When 28-year-old Amina from East London was diagnosed with ulcerative colitis, her doctors couldn’t predict whether she’d manage her symptoms with medication or eventually face surgery. Now, thanks to a breakthrough study led by researchers in London, that uncertainty may soon be a thing of the past for thousands like her. Scientists from the Wellcome Sanger Institute, the Francis Crick Institute, and the NIHR IBD BioResource have identified a precise genetic marker—HLA-DRB1*01:03—that flags a higher risk of severe inflammatory bowel disease (IBD), offering a potential roadmap for earlier, life-changing interventions.

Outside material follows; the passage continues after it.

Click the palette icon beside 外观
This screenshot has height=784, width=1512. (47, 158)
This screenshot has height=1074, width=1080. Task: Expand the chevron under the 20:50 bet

In the largest genetic study of IBD traits ever conducted, the team analyzed DNA from 43,762 patients across more than 100 hospitals in the UK, including 21,839 with Crohn’s disease and 21,923 with ulcerative colitis or unclassified IBD. What they found could reshape how IBD is managed: the HLA-DRB1*01:03 variant appears in about one in 20 IBD patients and is strongly linked to aggressive disease progression. Those carrying the marker were more likely to require colon surgery, suffer from perianal disease, or need advanced therapies like monoclonal antibodies—often earlier in their disease course.

For patients, this could mean the difference between years of trial-and-error treatment and a targeted approach from the start. Currently, over half a million people in the UK live with Crohn’s or ulcerative colitis—chronic, painful conditions with no cure, where symptoms range from mild discomfort to debilitating flare-ups and surgical intervention. The unpredictability of the disease has long frustrated both clinicians and patients. But this discovery opens a path toward personalized medicine, where genetic testing could guide treatment intensity from diagnosis.

"We found that IBD patients with these genetic variants within the HLA-DRB1 gene had more severe disease, including colon surgeries or advanced treatments, sometimes earlier in their disease progression," says Dr. Laura Fachal, co-senior author at the Wellcome Sanger Institute. The implications extend beyond high-risk identification—patients without the marker might safely avoid aggressive therapies, reducing unnecessary side effects and healthcare costs.

Published in The Lancet Gastroenterology & Hepatology, the study marks a significant leap in understanding the genetic architecture of IBD severity. While genetic factors have long been suspected in disease progression, this is the first time a specific HLA variant has been tied to severe outcomes across both major forms of IBD. The team now hopes to integrate this marker into clinical screening, potentially making genetic testing a routine part of IBD diagnosis.

As research moves toward real-world application, the vision is clear: a future where no patient faces the unknown. With a simple genetic test, clinicians could tailor care with precision, ensuring those who need it most get faster access to advanced treatments—turning a life of uncertainty into one of proactive management.